I am going to flesh out some of the comments to this post into an answer (with thanks to [Glen_b](https://stats.stackexchange.com/users/805/glen-b) and [AlexR](https://stats.stackexchange.com/users/78492/alexr) for their excellent comments).  The first thing to note is that the response variable in a logistic regression is binary, with allowable values $y_i = 0,1$, so any distribution that does not accord with that support is incorrect.  The distribution for the response variable in a logistic regression is Bernoulli, with a logistic mean.

> **Response distribution:** The response distribution for a logistic regression is:
> 
> $$Y_i | \mathbf{x} \sim \text{Bern}(\pi(x_i)) \quad \quad \quad \pi(x_i) = \frac{\exp(\beta_0+\beta_1 x_i)}{1 + \exp(\beta_0+\beta_1 x_i)}.$$
>
> The function $\pi$ is a [logistic function](https://en.wikipedia.org/wiki/Logistic_function) of an affine transformation of the argument value $x_i$.

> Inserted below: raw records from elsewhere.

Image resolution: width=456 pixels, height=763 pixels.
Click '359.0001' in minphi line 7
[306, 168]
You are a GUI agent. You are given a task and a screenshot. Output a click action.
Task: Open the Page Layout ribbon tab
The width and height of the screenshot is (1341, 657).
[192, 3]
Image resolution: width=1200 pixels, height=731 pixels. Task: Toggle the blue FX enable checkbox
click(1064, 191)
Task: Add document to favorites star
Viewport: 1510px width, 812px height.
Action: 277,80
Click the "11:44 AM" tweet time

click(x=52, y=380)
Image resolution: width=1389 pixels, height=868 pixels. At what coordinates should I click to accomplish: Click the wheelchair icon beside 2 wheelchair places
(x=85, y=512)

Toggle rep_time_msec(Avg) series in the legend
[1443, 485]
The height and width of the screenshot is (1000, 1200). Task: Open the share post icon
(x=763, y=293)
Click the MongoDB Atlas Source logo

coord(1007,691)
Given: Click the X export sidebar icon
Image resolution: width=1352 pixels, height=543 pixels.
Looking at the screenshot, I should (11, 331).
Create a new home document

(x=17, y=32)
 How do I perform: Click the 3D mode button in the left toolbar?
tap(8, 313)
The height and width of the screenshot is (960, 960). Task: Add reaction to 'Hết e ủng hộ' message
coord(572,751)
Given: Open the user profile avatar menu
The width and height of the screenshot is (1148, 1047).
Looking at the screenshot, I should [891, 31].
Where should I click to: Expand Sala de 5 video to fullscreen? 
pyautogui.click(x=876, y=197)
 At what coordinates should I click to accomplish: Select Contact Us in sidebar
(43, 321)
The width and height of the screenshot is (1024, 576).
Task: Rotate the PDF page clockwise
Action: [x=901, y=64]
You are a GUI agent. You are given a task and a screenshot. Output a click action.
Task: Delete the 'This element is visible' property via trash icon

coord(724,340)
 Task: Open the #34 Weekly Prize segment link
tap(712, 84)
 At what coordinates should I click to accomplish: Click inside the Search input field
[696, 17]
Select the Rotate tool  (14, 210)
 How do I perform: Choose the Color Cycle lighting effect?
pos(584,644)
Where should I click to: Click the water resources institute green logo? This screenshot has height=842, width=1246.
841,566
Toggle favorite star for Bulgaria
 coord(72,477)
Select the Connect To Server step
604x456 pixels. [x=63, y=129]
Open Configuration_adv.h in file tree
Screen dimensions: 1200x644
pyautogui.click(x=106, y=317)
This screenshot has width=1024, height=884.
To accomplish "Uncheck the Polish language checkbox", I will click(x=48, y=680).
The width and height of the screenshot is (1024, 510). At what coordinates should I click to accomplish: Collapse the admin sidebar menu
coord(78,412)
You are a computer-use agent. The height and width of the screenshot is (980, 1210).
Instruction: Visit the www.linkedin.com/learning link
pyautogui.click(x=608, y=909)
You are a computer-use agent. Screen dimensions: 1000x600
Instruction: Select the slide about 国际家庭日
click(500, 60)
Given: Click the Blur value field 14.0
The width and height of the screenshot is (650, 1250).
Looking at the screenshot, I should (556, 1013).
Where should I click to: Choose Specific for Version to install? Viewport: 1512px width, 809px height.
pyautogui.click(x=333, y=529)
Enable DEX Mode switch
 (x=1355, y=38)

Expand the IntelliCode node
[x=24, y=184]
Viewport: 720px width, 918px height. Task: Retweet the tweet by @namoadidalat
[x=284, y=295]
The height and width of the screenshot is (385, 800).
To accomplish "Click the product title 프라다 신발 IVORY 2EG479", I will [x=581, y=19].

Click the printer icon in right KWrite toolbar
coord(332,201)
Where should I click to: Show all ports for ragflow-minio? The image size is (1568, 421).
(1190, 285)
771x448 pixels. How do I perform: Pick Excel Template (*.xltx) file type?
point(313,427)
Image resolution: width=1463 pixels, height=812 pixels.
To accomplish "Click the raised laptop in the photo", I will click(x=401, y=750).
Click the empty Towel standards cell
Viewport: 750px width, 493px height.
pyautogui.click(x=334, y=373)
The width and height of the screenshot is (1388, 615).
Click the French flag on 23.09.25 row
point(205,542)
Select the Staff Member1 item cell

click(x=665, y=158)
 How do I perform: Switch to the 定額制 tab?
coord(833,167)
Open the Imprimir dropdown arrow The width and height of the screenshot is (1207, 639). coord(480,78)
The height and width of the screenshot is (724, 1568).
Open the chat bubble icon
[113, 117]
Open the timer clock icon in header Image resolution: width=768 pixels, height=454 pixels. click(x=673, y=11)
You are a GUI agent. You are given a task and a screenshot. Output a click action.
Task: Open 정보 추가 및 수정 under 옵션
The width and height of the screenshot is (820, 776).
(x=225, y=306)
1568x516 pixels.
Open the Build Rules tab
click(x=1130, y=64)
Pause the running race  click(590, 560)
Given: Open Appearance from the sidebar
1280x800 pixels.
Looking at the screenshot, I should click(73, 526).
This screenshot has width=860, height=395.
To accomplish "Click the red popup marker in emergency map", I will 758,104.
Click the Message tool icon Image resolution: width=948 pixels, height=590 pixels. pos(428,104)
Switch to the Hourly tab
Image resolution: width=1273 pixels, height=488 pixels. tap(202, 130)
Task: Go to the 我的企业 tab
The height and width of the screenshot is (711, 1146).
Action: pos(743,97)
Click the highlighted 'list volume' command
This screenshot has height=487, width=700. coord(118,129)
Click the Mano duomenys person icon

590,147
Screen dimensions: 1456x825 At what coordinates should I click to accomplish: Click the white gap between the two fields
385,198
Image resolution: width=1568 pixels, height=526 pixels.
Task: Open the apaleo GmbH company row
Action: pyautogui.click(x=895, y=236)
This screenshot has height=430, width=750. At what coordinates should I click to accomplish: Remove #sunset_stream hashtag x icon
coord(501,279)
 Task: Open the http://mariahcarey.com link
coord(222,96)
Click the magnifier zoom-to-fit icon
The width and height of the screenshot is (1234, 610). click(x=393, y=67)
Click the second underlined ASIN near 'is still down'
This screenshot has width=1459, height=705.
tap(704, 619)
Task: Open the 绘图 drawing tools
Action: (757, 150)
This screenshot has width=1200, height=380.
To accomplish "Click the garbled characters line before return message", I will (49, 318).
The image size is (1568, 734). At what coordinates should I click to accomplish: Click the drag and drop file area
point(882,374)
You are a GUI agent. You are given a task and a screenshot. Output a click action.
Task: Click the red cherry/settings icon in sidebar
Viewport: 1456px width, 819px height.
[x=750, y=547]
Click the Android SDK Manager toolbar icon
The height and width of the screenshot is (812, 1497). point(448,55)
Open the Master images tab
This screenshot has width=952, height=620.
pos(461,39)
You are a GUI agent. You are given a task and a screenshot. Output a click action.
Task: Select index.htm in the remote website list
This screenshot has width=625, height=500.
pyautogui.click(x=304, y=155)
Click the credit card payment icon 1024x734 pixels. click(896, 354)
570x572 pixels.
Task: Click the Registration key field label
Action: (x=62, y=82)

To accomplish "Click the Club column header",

The logistic regression model can be represented using various (equivalent) model forms that yield the above response distribution.  One of these model formulations uses a pseudo-error term with a standard [logistic distribution](https://en.wikipedia.org/wiki/Logistic_distribution).  Taking $\varepsilon_i \sim \text{Logistic}(0, 1)$ we have:

$$\begin{equation} \begin{aligned}
\mathbb{P}(\beta_0+\beta_1 x_i + \varepsilon_i > 0) = 1- F_{\varepsilon_i}(0) 
&= 1 - \frac{1}{1 + \exp(\beta_0+\beta_1 x_i)} \\[6pt]
&= \frac{\exp(\beta_0+\beta_1 x_i)}{1 + \exp(\beta_0+\beta_1 x_i)} \\[8pt]
&= \pi(x_i). \\[6pt]
\end{aligned} \end{equation}$$

Since this is the probability of a positive response outcome in the above distribution, we can formulate the logistic regression model in a way that is similar to a standard linear regression model, but with a pseudo-error term that is only used to classify the response into two categories:

$$Y_i = \mathbb{I}(\beta_0+\beta_1 x_i + \varepsilon_i > 0) \quad \quad \quad \varepsilon_1, ..., \varepsilon_n | \mathbf{x} \sim \text{IID Logistic}(0, 1).$$